My list comes courtesy of ex, father of ds:
Older than me, made/makes a habit of dating naive/ignorant girls quite a bit younger than him.
Really really lovely for a couple of weeks, then the first time he got drunk in my presence he spent about an hour in my front room telling me what a stuck up c* I was (I sat and listened politely
).
Used to bitch about his ex (mother of his older kids) constantly, inc in front of them.
Ironically, used to drop casual hints that he might have been having sex with this ex when he visited their kids early in our relationship.
I gave him a key to my flat. He always, always rang the doorbell. It drove me mad that he wouldn't just let himself in, but I always had to get up and go to the door. He thought it was funny.
Completely blanked my friends. Literally, they'd say "hi" and he'd walk off in the other direction. He'd also refuse to come in if they were in the house.
Had a one night stand, told me about it, and made a point of telling me that he and the woman he slept with had spent at least part of the night laughing together about how ugly I am.
If a man accidentally made eye contact with him he'd stare him down aggressively.
I won an award once, he talked me out of going in person to the prizegiving party because everyone there would be stuck up c*s (additional subtext: I might sleep with one of them.)
Gave me advice on moving house depending on which areas had the smallest proportion of single professional men (subtext: didn't want me moving to anywhere where I might sleep with someone).
Verbally and emotionally abused me using terms from mental health conditions, learning disabilities and personality disorders.
Is unfiltered in the extreme, vulgar as heck, and really inappropriate. He calls it "being real" and despises anyone who isn't (= me), we can all just fuck off.
Would start highly inappropriate conversations with strangers in shops and restaurants, knowing it made me uncomfortable and embarrassed (and then telling me there was something wrong with me mentally for feeling that way).
When I was on the phone to someone he would come right up to me and start a suddenly imperative conversation without any regard for the fact I was busy/couldn't talk.
Inspected and criticised my washing up.
Criticised and mocked my driving.
Borrowed my car and drove it well over the speed limit, recklessly, on very dangerous roads. Is a wildly aggressive driver but also road ragey towards others 
If he got angry with me in public he would powerwalk away up the road ahead of me, leaving me trailing meekly in his wake.
Alternatively, he would shout and verbally abuse me until I cried, then as soon as he saw tears he'd soften his tone. NEVER apologised for anything he said or did.
Accused me (in a rage) of fancying/flirting with his friend because I used the word 'vagina' in his company. This was after several years of 'jokey' accusations and interrogations that I fancied/was flirting with said friend.
'Jokey' accusations of "being in love with" random men I happened to glance at in the street, or hold doors open for in shops etc, inc in front of his family members, cue much laughing all round.

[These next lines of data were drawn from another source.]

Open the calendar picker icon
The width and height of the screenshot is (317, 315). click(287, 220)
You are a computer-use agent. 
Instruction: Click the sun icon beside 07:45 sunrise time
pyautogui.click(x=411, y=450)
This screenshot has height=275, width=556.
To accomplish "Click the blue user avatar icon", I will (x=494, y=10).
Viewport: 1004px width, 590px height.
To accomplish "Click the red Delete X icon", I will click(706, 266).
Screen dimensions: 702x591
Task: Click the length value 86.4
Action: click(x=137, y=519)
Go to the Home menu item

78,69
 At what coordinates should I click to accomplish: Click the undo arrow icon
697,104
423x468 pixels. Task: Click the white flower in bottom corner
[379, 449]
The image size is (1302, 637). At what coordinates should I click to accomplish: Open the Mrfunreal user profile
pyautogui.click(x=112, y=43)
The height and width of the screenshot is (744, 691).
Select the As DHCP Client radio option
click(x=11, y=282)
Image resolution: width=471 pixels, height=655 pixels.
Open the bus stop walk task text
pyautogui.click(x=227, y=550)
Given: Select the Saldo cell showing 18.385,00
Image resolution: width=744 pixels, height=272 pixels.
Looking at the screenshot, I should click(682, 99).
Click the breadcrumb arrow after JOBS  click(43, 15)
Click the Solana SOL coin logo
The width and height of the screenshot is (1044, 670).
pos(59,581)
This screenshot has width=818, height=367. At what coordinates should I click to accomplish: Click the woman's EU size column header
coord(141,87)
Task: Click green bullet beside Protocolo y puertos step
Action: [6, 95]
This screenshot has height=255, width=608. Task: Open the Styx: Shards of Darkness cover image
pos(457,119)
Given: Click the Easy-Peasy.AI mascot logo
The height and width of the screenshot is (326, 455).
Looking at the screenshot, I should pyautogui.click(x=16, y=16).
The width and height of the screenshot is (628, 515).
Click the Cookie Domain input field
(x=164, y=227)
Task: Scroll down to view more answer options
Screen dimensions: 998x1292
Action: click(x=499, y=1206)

Would started humorous conversations with his family about my weight if I put some on. "We're not being nasty." Er, yes you are.
I got an infection after having a coil inserted, I was in agony (womb contracting) and had to go to A&E in the middle of the night. He was making jokes about the doctor thinking I had a "stinky c*."
A song came on the radio one time that I liked. He sneeringly asked me if I liked it because it had a couple of "big words" in it.
Stopped talking to me when I fell pg even though we lived in the same house (mine). We split up, he stayed in the house.
Alternately disinterested/viciously nasty to me all the way through pg. I can't even type some of the things he said they were too awful.
For three years post-baby I was never apart from DS at all and literally never went anywhere without him. When I asked ex to start having him one evening once a week he accused me of "not loving my son".
Every treat or day out I organised for DS was ultimately for my benefit, somehow, because I'm a "selfish c*."
Has spent ten years calling me a c*.
Talks to me like a dog in public. Literally, in the sharp, angry voice you'd use if your dog was about to roll in fox shit.
Doesn't think women with children should date because every second guy is obviously a paedophile, x1,000,000 in my case. Stops talking to me if he knows (or thinks) I'm dating.
Phones incessantly. If I don't answer he has been known to ring up to 40 times in the space of an hour. On occasion we've had a conversation and I've pocketed my mobile without switching it off, then taken it out again a while later to find he is still on the other end of the line, listening to what I'm up to (ie trying to find out if I'm with a man).
I've spent ten years trying to coparent with this guy. Have managed to distance myself as much as I can while still remaining civilised which of course is the right thing to do (??) and what the child wants. But he gets at me through ds now. His latest thing is, when collecting him for contact, he'll start off by asking him, "What's wrong? What's the matter? What's happened?" as if every time he picks him up he's rescuing DS from some kind of terrible situation at home.
He also does this thing, I wonder if anyone else's exes do it: when he wants to cross a road he just walks out into traffic. He doesn't dart across dodging cars, even; he just saunters out and fuck everyone else, they can wait. He glares at any driver who gives him a look and if someone has the temerity to beep he'll just stand there glaring at them in the middle of the road in front of their car so they can't move at all.